Trying to find the best way to do this, I’ve immediately discounted all offline solutions which would involve running photos or video off a USB stick on that TV because I needed a way to allow a limited staff to edit and update the information. Since the TV at my disposal had an HDMI port, a Raspberry Pi seemed like the perfect choice. However, after reviewing a large number of commercial, freemium and free digital signage solutions, none of them turned out to be a clear winner – they were either too complicated to edit or focused on video, a complete overkill for displaying a few lines of text or a couple of photos.

I figured the best way would be to present a fullscreen website in a browser. Again, I tried out a few different ideas, including a digital signage WordPress theme, but it lacked some editing options. Instead, I decided to show an HTML version of an online presentation tool like Microsoft’s PowerPoint online or Google Docs Slides. Office Online gave me loads of trouble providing public access to the plain HTML version, so Google Docs Slides was the only choice left.

After creating a presentation and using the Publish to the Web option, I received an embed code to display fullscreen using the Chromium browser on the Raspberry Pi. However, the actual fullscreen view looked like this:

As you can see, the display is not actually fullscreen because Google adds a toolbar at the bottom and there is no publishing option that would allow you to remove it. However, there is an undocumented (or semi-documented) flag, “rm=minimal” which removes the toolbar, so my final embed URL looked like this:

https://docs.google.com/presentation/d/[PRESENTATION ID]/embed?start=true&loop=true&delayms=15000&rm=minimal

Since it was clear I would use HTML/CSS to display an iFrame with the presentation, I decided to overlay a clock and some minimal weather info (current temperature) using JavaScript.

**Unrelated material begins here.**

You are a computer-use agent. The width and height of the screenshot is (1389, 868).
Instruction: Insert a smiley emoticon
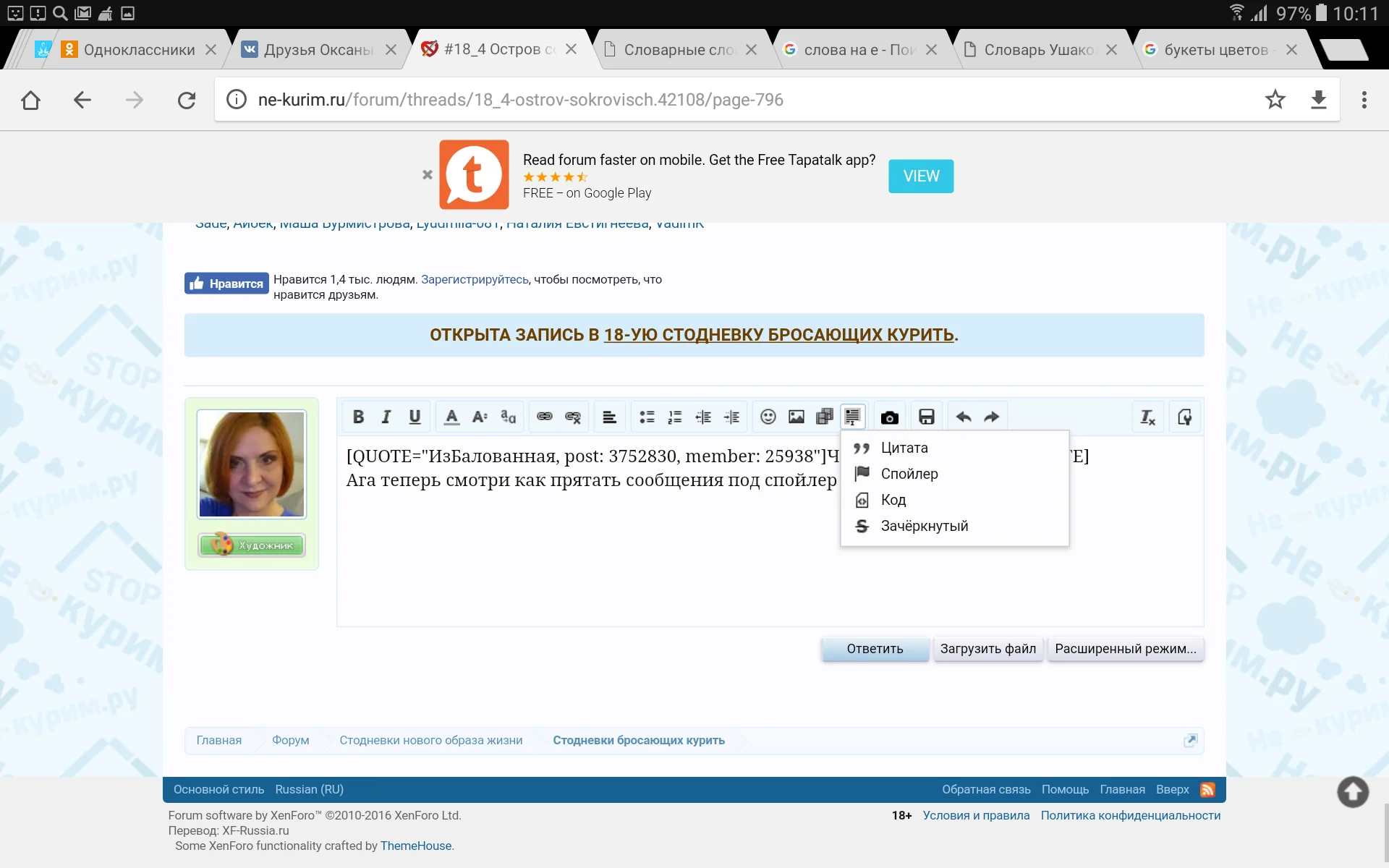(x=768, y=417)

HTML/JavaScript is freely accessible on the production site I load on the RPi, available at https://kiosk.oskatancic.hr/. (Sorry, inline comments are partly in Croatian).

Temperature data is polled from a PHP script which gets it from a local database; if you don’t have one, you can use OpenWeatherMap.

Google Calendar events are polled from a different PHP script which uses the Google Docs API to import events and formats it as a unnumbered list.

As for the Raspberry Pi itself, I used the latest version of Raspbian (desktop) and made a few changes.

  1. Using raspi-conf  I enabled autologin for “pi” user
  2. Configured the wireless network via Desktop
  3. Installed unclutterto hide the mouse pointer 
    sudo apt install unclutter 
  4. Edited the autostart file for the “pi” user, located at  ~/.config/lxsession/LXDE-pi/autostart
    @lxpanel --profile LXDE-pi
    @pcmanfm --desktop --profile LXDE-pi
    @xscreensaver -no-splash
    @point-rpi
    @unclutter -idle 0.1
    @xset s off
    @xset -dpms
    @xset s noblank
    @chromium-browser --app=https://kiosk.oskatancic.hr/ --temp-profile --no-touch-pinch --kiosk

Another good idea is to enable a Chromium flag which would automatically reload the page once the browser goes online (in case of network connectivity losses). This can be done through chromium://flags.

Of course, this whole project is in a perpetual work-in-progress state, so don’t expect all this to work for you out of the box.